In his Conclusion, Harms stresses that Hóc Môn “embodies the uncomfortable position of sitting between” socialism and capitalism, between the center and margins (p. 237).
The book is very successful in creating a portrait of the Hóc Môn community and in tracing the changes connected to its proximity to Ho Chi Minh City. It is somewhat short on analysis of whether or not the Hóc Môn community exerted any significant influence on the city.
Another point that perhaps deserves a clearer explanation or deeper exploration and is somewhat interconnected with the above observation lies in the very title of the book Saigon’s Edge: On the Margins of Ho Chi Minh City.
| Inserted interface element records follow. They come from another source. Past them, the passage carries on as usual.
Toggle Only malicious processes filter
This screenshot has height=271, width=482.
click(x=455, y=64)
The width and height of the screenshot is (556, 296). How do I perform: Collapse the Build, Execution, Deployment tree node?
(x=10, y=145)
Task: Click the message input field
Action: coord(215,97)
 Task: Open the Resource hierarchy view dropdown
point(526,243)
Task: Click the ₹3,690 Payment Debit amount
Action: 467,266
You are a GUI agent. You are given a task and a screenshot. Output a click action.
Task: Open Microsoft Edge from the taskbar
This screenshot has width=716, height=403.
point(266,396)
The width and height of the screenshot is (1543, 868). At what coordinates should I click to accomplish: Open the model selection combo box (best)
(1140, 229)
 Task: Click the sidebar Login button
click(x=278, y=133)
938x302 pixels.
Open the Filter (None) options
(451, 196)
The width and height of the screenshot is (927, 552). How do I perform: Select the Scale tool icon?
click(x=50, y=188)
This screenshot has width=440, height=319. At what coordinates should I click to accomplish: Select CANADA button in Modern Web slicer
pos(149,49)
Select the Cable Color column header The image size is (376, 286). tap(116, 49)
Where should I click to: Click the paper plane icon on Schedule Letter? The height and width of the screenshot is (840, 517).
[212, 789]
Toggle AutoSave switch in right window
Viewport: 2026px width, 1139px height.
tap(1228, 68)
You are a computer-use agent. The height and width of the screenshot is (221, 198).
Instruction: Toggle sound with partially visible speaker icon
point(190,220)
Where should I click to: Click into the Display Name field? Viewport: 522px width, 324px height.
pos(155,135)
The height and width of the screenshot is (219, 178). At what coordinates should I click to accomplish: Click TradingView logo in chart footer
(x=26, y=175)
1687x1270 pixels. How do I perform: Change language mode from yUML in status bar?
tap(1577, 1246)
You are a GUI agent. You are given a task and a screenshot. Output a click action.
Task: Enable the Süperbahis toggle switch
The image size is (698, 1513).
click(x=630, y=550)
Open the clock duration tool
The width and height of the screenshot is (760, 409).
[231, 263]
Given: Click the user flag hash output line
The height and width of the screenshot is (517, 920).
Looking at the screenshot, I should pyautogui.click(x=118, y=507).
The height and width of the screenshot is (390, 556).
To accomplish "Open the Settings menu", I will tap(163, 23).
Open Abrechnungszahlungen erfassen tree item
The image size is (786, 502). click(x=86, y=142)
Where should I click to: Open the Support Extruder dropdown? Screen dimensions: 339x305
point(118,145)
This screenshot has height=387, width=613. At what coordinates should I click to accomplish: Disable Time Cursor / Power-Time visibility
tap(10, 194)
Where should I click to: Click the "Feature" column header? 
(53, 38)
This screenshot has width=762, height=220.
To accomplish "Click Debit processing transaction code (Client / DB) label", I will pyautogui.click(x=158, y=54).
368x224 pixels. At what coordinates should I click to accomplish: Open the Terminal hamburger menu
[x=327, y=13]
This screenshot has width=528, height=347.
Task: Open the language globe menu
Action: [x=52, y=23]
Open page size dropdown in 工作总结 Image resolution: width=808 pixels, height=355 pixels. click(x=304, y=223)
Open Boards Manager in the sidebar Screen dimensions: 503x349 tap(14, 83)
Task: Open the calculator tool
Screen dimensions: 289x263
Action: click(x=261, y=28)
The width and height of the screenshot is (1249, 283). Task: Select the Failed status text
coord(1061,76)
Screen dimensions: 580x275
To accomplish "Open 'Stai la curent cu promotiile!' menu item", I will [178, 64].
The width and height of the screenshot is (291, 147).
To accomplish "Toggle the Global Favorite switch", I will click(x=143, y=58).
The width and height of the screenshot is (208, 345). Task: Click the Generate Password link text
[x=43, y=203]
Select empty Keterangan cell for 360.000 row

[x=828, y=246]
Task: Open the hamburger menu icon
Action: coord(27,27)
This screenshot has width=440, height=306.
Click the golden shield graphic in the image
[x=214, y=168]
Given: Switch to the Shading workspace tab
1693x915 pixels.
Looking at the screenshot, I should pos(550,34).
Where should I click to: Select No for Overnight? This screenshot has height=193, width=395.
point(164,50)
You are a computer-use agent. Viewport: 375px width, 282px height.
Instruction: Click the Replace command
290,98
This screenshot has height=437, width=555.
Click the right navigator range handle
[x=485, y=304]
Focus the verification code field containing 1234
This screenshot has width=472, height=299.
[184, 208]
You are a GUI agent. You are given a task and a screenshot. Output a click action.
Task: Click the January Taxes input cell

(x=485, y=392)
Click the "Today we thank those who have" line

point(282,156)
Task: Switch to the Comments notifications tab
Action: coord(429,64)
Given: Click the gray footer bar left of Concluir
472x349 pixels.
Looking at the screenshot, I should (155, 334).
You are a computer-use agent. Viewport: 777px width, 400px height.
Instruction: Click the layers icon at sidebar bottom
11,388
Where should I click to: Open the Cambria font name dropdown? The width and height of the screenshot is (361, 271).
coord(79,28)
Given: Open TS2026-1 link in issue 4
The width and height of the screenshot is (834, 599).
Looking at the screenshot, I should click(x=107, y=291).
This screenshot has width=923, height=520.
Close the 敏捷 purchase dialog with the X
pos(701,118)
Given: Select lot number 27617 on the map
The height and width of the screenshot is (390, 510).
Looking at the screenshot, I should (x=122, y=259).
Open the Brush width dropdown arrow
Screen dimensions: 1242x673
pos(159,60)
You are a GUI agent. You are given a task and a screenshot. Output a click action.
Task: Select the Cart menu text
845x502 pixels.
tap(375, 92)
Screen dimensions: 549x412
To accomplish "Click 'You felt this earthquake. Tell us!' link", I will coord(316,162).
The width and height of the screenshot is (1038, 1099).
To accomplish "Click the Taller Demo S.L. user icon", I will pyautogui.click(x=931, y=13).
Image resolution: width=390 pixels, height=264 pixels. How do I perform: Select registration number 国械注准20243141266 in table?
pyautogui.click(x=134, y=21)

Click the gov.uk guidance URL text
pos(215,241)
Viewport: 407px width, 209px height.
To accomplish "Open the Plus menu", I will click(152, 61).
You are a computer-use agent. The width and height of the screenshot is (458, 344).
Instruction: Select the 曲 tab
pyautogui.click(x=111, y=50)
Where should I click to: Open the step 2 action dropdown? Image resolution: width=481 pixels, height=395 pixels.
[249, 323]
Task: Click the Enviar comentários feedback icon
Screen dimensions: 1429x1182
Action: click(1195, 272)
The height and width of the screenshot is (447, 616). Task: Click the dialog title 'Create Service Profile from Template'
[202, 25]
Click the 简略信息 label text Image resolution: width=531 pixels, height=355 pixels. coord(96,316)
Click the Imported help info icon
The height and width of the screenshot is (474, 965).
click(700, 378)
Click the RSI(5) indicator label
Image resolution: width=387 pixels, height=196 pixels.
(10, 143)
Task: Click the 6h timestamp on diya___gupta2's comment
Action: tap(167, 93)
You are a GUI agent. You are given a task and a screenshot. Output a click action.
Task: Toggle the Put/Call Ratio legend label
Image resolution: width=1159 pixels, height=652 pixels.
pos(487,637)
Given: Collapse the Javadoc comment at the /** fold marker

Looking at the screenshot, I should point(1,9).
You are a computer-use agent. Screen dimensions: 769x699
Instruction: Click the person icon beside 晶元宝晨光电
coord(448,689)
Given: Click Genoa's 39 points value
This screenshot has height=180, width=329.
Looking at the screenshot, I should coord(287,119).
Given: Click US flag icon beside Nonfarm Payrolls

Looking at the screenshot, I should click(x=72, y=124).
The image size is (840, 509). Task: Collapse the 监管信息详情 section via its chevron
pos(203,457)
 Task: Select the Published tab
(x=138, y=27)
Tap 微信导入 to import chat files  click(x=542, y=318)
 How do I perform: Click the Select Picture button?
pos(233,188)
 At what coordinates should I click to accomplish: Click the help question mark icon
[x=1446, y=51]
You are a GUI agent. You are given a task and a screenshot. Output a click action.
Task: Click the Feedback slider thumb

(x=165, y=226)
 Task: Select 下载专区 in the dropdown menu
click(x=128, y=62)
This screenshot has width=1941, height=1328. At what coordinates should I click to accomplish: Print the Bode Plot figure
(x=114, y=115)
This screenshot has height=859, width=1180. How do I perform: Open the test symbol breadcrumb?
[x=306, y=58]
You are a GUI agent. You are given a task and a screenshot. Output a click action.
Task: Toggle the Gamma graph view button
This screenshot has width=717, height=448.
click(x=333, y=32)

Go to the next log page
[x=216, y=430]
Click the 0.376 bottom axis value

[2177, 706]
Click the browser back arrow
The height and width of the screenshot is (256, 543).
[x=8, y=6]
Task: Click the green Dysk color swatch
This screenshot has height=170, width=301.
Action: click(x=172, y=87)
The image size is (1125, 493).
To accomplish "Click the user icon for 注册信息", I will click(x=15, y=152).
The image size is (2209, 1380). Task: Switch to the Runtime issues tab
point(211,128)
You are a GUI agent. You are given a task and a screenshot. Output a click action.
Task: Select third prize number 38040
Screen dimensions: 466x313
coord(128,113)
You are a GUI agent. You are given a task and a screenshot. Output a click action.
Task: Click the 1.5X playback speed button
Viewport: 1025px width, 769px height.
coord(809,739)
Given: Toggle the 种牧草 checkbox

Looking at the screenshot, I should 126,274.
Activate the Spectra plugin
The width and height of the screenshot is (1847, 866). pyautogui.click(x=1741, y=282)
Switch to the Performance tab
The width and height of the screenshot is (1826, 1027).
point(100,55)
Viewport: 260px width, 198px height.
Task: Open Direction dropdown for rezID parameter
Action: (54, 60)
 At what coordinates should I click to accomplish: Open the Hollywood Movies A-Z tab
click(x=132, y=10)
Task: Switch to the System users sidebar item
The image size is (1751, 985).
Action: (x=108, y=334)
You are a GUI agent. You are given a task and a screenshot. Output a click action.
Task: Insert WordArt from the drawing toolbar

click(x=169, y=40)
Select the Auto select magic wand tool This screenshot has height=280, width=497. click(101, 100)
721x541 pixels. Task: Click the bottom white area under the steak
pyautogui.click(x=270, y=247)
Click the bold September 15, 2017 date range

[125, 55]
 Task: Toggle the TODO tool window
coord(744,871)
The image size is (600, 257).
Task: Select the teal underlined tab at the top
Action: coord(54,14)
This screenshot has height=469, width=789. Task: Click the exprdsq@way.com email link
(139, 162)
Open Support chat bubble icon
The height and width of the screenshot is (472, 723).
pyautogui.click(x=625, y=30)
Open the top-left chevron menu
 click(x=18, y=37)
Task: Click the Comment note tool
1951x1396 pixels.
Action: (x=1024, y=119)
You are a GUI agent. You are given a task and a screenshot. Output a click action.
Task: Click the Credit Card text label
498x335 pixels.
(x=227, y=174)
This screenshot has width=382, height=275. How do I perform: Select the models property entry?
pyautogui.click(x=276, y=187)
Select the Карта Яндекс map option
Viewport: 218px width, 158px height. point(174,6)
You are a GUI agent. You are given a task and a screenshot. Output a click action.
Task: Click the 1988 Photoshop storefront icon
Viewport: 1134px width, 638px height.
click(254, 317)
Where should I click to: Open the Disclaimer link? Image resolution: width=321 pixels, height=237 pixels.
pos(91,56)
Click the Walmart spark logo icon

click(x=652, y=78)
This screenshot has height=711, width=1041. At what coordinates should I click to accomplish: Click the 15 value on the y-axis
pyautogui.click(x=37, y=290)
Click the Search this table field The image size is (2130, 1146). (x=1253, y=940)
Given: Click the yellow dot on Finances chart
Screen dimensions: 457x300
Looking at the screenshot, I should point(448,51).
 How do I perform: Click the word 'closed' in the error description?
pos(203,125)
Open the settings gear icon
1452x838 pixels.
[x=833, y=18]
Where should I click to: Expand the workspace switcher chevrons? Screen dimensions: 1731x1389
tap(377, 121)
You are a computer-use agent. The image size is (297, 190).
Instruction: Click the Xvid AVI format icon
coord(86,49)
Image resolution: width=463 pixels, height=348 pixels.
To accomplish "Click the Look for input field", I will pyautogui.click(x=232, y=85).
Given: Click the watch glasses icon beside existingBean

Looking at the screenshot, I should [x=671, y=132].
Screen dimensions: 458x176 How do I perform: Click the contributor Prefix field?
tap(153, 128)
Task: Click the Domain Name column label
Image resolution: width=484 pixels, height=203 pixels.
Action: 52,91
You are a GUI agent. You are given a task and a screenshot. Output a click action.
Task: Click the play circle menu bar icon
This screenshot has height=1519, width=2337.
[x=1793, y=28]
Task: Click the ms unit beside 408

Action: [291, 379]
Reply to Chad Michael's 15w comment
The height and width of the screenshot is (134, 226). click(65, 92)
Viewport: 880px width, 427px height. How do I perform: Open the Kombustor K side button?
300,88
Given that the author mainly relates the situation in Hóc Môn during the modern period dwelling very little on the “Saigon period” and that the book is largely based on synchronic anthropological research rather than historical investigation, what role does the shift from “Saigon” to “Ho Chi Minh City” play in his analysis and in the title of the book?
Harms states that he has “attempted to use the tools of a native discourse in order to unravel that discourse and show what it reveals, what it masks, and also what it does” (p. 238). However, it is hard to imagine that those same people living on the fringes he described with palpable sympathy using the tools of a native discourse would be able to fully or even partially grasp this study created in a highly academic and urban theoretical register, both in concept and in vocabulary. Thus, Harms’ warm and, in my opinion, poetic study of Hóc Môn cannot be heard by the people of Hóc Môn or of any other outer-cities for that matter, but it will resound among specialists of Vietnam and cultural anthropology and sociology to whom it will be very useful.